» Records supplied
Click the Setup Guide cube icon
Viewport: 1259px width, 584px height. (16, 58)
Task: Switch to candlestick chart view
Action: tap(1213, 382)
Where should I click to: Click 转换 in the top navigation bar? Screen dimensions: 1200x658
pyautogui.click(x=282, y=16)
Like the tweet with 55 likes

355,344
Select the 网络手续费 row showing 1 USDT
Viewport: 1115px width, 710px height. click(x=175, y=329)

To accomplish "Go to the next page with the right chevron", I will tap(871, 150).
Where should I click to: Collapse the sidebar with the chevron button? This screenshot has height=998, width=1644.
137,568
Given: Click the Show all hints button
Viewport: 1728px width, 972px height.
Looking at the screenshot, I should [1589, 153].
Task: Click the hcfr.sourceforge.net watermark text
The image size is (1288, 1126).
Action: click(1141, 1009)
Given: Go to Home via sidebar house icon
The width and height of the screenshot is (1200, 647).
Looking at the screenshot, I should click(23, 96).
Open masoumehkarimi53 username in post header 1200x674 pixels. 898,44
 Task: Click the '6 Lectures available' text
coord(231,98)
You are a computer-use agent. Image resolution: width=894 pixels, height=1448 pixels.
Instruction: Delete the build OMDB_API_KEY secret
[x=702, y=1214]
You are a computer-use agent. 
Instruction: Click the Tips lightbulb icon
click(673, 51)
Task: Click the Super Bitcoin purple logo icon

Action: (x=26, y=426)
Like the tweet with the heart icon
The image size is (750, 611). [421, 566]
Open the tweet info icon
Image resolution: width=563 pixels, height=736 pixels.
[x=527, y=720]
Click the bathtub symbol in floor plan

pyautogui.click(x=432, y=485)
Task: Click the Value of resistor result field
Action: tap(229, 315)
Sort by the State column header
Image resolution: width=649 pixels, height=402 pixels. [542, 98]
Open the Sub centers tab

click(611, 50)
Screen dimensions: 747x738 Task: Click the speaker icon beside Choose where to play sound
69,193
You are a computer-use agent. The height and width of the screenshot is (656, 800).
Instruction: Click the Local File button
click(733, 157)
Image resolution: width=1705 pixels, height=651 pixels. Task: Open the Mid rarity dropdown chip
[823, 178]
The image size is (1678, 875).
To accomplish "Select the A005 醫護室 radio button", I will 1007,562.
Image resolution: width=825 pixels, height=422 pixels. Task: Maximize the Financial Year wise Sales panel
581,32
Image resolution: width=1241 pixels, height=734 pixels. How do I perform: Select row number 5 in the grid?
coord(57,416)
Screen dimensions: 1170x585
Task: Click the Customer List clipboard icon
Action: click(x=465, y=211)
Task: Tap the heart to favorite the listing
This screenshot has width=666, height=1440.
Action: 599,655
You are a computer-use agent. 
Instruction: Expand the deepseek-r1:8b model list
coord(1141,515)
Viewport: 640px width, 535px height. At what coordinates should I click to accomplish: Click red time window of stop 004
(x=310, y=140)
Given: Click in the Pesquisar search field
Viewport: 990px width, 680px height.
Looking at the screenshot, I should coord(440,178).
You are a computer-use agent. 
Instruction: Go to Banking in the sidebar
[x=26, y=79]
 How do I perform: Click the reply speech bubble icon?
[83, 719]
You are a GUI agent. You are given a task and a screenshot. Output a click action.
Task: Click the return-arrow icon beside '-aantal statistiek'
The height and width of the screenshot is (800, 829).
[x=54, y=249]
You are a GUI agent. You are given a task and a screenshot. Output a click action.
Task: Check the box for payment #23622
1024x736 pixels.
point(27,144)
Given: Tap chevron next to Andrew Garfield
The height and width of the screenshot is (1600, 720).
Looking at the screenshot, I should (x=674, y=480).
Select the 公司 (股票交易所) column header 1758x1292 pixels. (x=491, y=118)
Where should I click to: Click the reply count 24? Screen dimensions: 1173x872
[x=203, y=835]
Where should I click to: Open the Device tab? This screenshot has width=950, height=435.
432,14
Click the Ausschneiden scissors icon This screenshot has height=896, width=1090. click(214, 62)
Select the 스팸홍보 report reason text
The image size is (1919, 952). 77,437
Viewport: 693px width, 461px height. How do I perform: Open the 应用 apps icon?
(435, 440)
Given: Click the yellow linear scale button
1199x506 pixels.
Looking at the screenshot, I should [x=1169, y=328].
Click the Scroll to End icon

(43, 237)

» What the task requires
What do the lines above say from the one containing "Select the 网络手续费 row showing 1 USDT" down to the one containing "Given: Go to Home via sidebar house icon"? Return them exactly, both end lines included, and only them.

» Expected output
Select the 网络手续费 row showing 1 USDT
Viewport: 1115px width, 710px height. click(x=175, y=329)

To accomplish "Go to the next page with the right chevron", I will tap(871, 150).
Where should I click to: Collapse the sidebar with the chevron button? This screenshot has height=998, width=1644.
137,568
Given: Click the Show all hints button
Viewport: 1728px width, 972px height.
Looking at the screenshot, I should [1589, 153].
Task: Click the hcfr.sourceforge.net watermark text
The image size is (1288, 1126).
Action: click(1141, 1009)
Given: Go to Home via sidebar house icon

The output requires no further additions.